Segment Open
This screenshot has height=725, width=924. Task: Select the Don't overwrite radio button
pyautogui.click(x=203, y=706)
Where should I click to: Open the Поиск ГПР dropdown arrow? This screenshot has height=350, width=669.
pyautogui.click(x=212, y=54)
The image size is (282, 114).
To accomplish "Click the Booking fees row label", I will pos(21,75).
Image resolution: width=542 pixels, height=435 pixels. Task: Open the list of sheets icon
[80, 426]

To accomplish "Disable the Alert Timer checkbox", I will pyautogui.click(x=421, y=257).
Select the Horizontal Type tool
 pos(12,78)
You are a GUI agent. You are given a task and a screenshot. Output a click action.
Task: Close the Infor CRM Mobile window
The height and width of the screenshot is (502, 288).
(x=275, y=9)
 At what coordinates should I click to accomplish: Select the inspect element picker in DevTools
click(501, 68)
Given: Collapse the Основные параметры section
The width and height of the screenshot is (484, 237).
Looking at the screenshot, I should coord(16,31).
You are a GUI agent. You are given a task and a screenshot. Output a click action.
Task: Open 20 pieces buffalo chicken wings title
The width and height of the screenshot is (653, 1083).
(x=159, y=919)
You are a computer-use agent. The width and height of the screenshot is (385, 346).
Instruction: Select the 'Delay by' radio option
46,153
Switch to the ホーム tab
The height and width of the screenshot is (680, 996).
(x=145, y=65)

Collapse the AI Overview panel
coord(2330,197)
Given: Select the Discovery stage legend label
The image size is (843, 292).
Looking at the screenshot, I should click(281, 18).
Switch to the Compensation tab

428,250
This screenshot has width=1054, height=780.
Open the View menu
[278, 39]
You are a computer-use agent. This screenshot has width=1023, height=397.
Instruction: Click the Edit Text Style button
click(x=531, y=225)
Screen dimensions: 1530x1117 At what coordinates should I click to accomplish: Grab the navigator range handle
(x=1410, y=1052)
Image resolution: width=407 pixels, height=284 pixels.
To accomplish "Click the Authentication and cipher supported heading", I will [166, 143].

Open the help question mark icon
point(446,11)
Segment Closed
## Task instructions
Restate the line containing "Open the View menu" and every remaining line of the records word for word. Add nothing.

## Solution to this task
Open the View menu
[278, 39]
You are a computer-use agent. This screenshot has width=1023, height=397.
Instruction: Click the Edit Text Style button
click(x=531, y=225)
Screen dimensions: 1530x1117 At what coordinates should I click to accomplish: Grab the navigator range handle
(x=1410, y=1052)
Image resolution: width=407 pixels, height=284 pixels.
To accomplish "Click the Authentication and cipher supported heading", I will [166, 143].

Open the help question mark icon
point(446,11)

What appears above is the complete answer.